More Terrifying Than 9/11
Households across America marked Family Day on Monday as the nation was reminded of the importance of family and as more threats against the family have continued to chip away at the very foundation of American society.
According to the latest survey by the Census Bureau, more than half of American couples who married in the late 1970s did not stay together long enough to see their 25th wedding anniversary, marking the first time since World War II that married people had a less than even chance of still being married 25 years later.
Also, one third of babies born in the United States today are to unmarried parents, up from just 5 percent in 1960, according to the Council on Contemporary Families. And out of those parents who were unmarried, most do not end up marrying. Five years after the baby is born, only a quarter of the cohabiting couples have married, while fully half have broken up.
Furthermore, while children still rank as the highest source of personal fulfillment for their parents, they have dropped to one of the least-cited factors in a successful marriage, according to a national survey conducted by the nonprofit Pew Research Center.
Adding to the list of pro-family woes is, of course, the increasing acceptance of homosexual relations, which parallels with the increasing acceptance of out of wedlock cohabitation.
"Marriage today, like the rest of our lives, is about personal satisfaction," commented Andrew J. Cherlin, a sociology and public policy professor at Johns Hopkins University, according to the Washington Post.
In addition to "personal satisfaction," Pew survey respondents who said they think of marriage and children separately – not as a package deal – also listed "mutual happiness and fulfillment" as what they believe marriage is all about.

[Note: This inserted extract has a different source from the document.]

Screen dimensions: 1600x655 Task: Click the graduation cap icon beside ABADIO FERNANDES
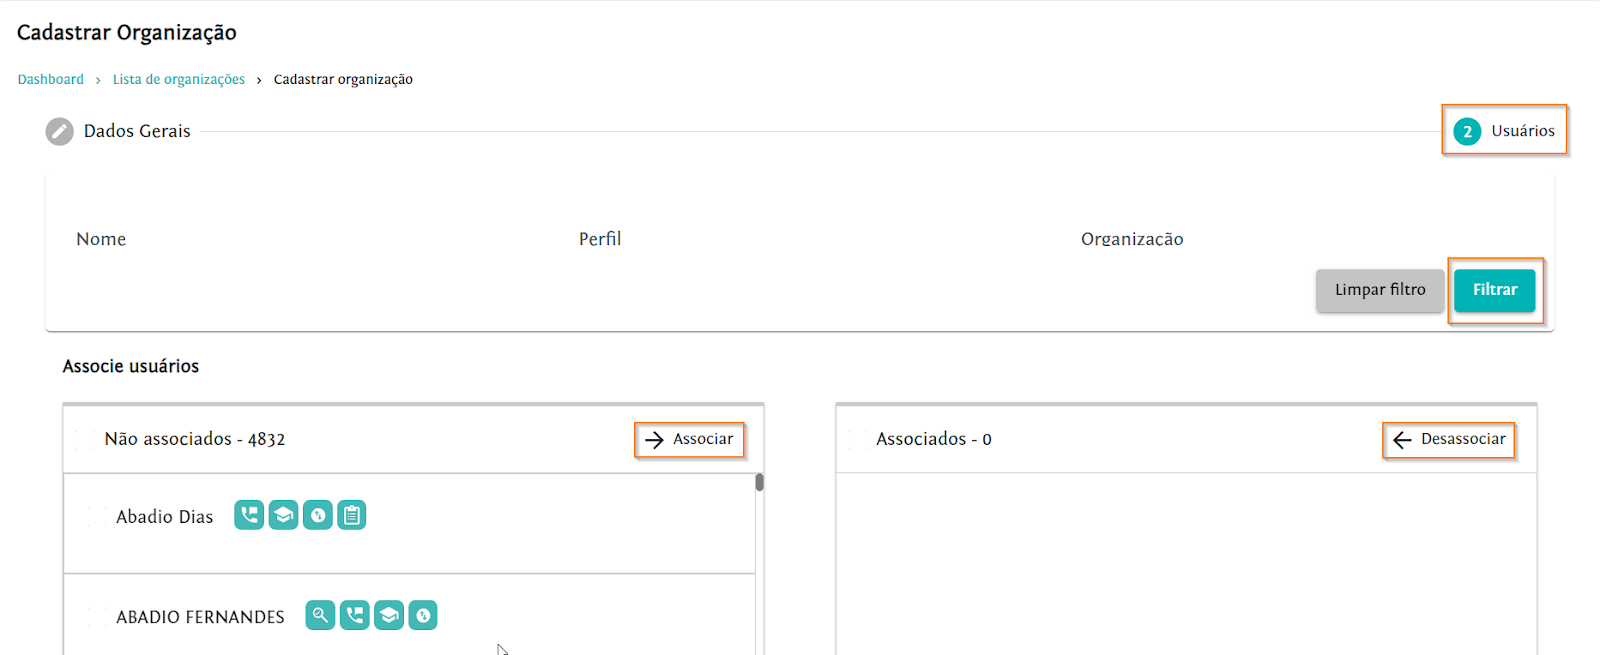coord(389,615)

"Do you see what's missing here?" posed prominent Christian conservative Chuck Colson in responding to the results of the survey. "Nothing about putting someone else first. Just marriage as something that makes you feel good – which, as anyone who's been married will testify, isn't an idea that works for very long.
"It's no wonder that more and more couples have trouble committing to marriage, and that many who do are having trouble making their marriages last," he added in a commentary in July.
These trends alone should be enough to bring any believer to their knees in prayer and prompt greater efforts to protect the most basic unit that God has set up to build society.
"Parents and family members are the first and most important influence in a child's life," as President Bush pointed out in a statement marking Family Day. "Families offer a stable and nurturing environment by providing love, guidance, support, and comfort … by caring for and spending time with their children, parents instill lifelong values and help build a better America."
Families are the "cornerstone of our Nation," stated Bush.
If so, then the president and all else who believe this must know that America is in trouble.
As strongly as America is opposed to terrorism, this nation has to be just as strongly – if not more – opposed to the very things that threaten to break away at its "cornerstone."
Immorality, corruption, violence, and all that is evil ultimately becomes the product of a society that does not cherish, honor, and protect its families – not to mention our relationship with our Heavenly Father.
According to the National Center on Addiction and Substance Abuse (CASA) at Columbia University, teens who never ate dinner with their families were 72 percent more likely than average to delve into alcohol, tobacco or illicit substances.
Furthermore, CASA's more than 10 years of research have consistently found that children and teens who have three or more dinners at home with their families each week are more likely to do better in school and to say they can confide in their parents.
And, of course, the list of statistics goes on. But really, do we need any more figures to prove to us the integral role families have in society? Can we point the immorality presented on television or internet or magazines without ultimately pointing to a person whose values have been set by everyone and everything else and not the family, not the Church, and not God?
As great as it may be that America promotes human rights, religious freedom, democracy, and many other essential blocks of society here and overseas, what good is it if the cornerstone is not set correctly? The very piece that strengthens society can also weaken and destroy society when gone astray.
And, as Dr. Richard Land, president of the Southern Baptist Convention's Ethics & Religious Liberty Commission, has noted: "If America dies, she will perish from self-inflicted wounds."
"It has always been the case and always will be that nations, great nations, die from within, not from without," he wrote in a column last month, drawing from a verse in Jeremiah 6.
Looking at the aforementioned stats once again, America has to realize that there are more fearful numbers than 9/11.